L.A. City council members Eunisses Hernandez and Hugo Soto-Martínez demanded the immediate return of Kilmar Garcia. (Photo by Brenda Verano/ CALO News)
On Thursday afternoon, the Los Angeles City Council voted to approve a $14 billion revised city budget for the 2025-26 fiscal year, significantly reducing the number of layoffs originally proposed by Mayor Karen Bass.
The updated budget plan was approved by the City Council in a 12-3 vote, with Councilman Marqueece Harris-Dawson calling it "the least bad we could do."
Council members Monica Rodriguez, John Lee and Traci Park voted against the revised spending plan on Thursday, claiming that it takes away from public safety efforts.
Back in April, Bass released her $13.95 billion proposed budget for the upcoming fiscal year, announcing that layoffs were inevitable. At that time, she called for 1,647 layoffs and the elimination of 1,053 vacant positions.

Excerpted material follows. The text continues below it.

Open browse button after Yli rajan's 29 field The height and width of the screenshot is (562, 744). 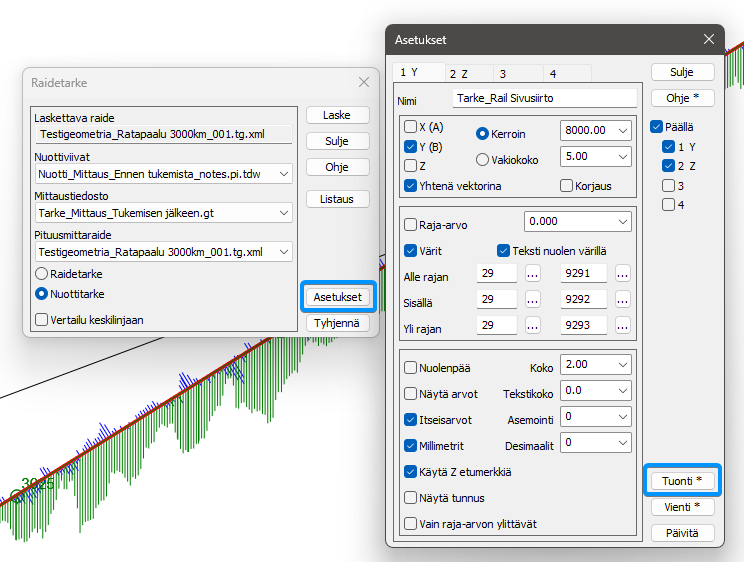click(x=533, y=327)
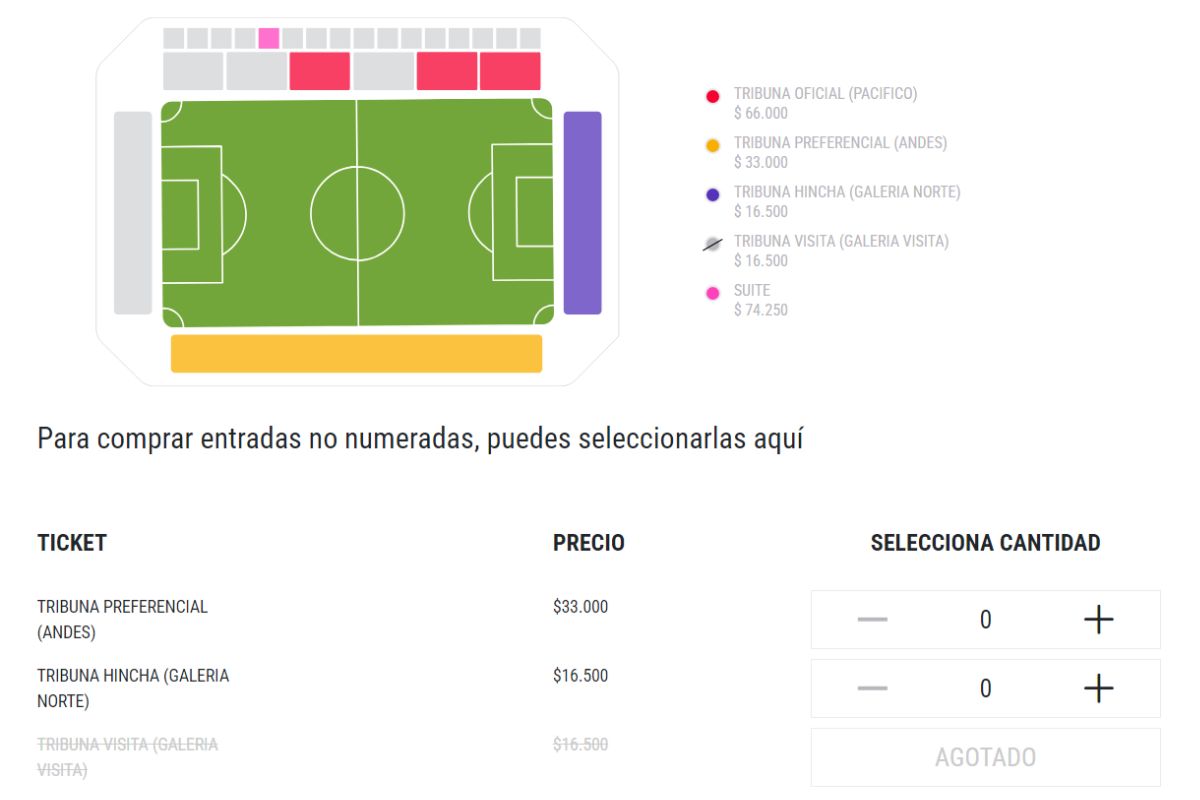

The new budget plan saves 1,000 jobs, partly by cutting funding from the Los Angeles Police Department. The council’s plan also called for a reduction in the number of new police officer hires in the next year, from 480 to 240.
Bass had originally proposed sworn hiring of 480 recruits in 12 classes of 40, but the new spending plan looks to only recruit 240 recruits in six classes of 40, a move that saves $13.31 million.
The announcement is made at a time when the city is facing a budget deficit of approximately $1 billion as a result of a number of factors, including overspending, lower-than-expected tax revenues and other contracted work.
One of the factors in the upcoming budget deficit is the $320 million in settlements and judgments internal staff harassment, police use of force, injuries and more, all of which the city will have to pay.
Although settlements and liability payouts have been budgeted for in the past, this year’s allocation exceeds more than three and a half times the amount put aside for such risks.
After weeks of discussions with city department heads and hearing public comments regarding the proposed budget, the city council’s vote is a step closer to the adopted budget going into effect on July 1st.
The new spending plan also steers away from allocating additional dollars to create a street medicine team, a new proposed homelessness unit within the Los Angeles Fire Department, one of the city's departments that would see an increase (9%) to its operational 2025-26 budget compared to this year. The $76 million LAFD budget will allow for the hiring of new firefighters and the purchase of new fire trucks.
To cut back on some layoffs, the new spending plan also moved $10 million away from Inside Safe, Bass’s signature homeless program, which aims to move individuals living in encampments into safe housing and connect them with services.
Although money was allocated to it in the budget, the proposed budget plan also included the creation of a new Bureau of Homelessness Oversight, which will be housed in the Los Angeles Housing Department. The new agency would oversee how programs for the unhoused are working in the city.
In addition, the Department of Animal Services is expected to receive $5 million from the unappropriated balance fund for the restoration of 62 positions and to ensure current service levels will remain the same in the next fiscal year across all six city-operated animal shelters. No animal shelters are expected to close.
City officials must vote a second time before Mayor Bass considers it. The final budget is expected to be finalized by the end of the month but city officials have until the start of the next fiscal year in July to do so.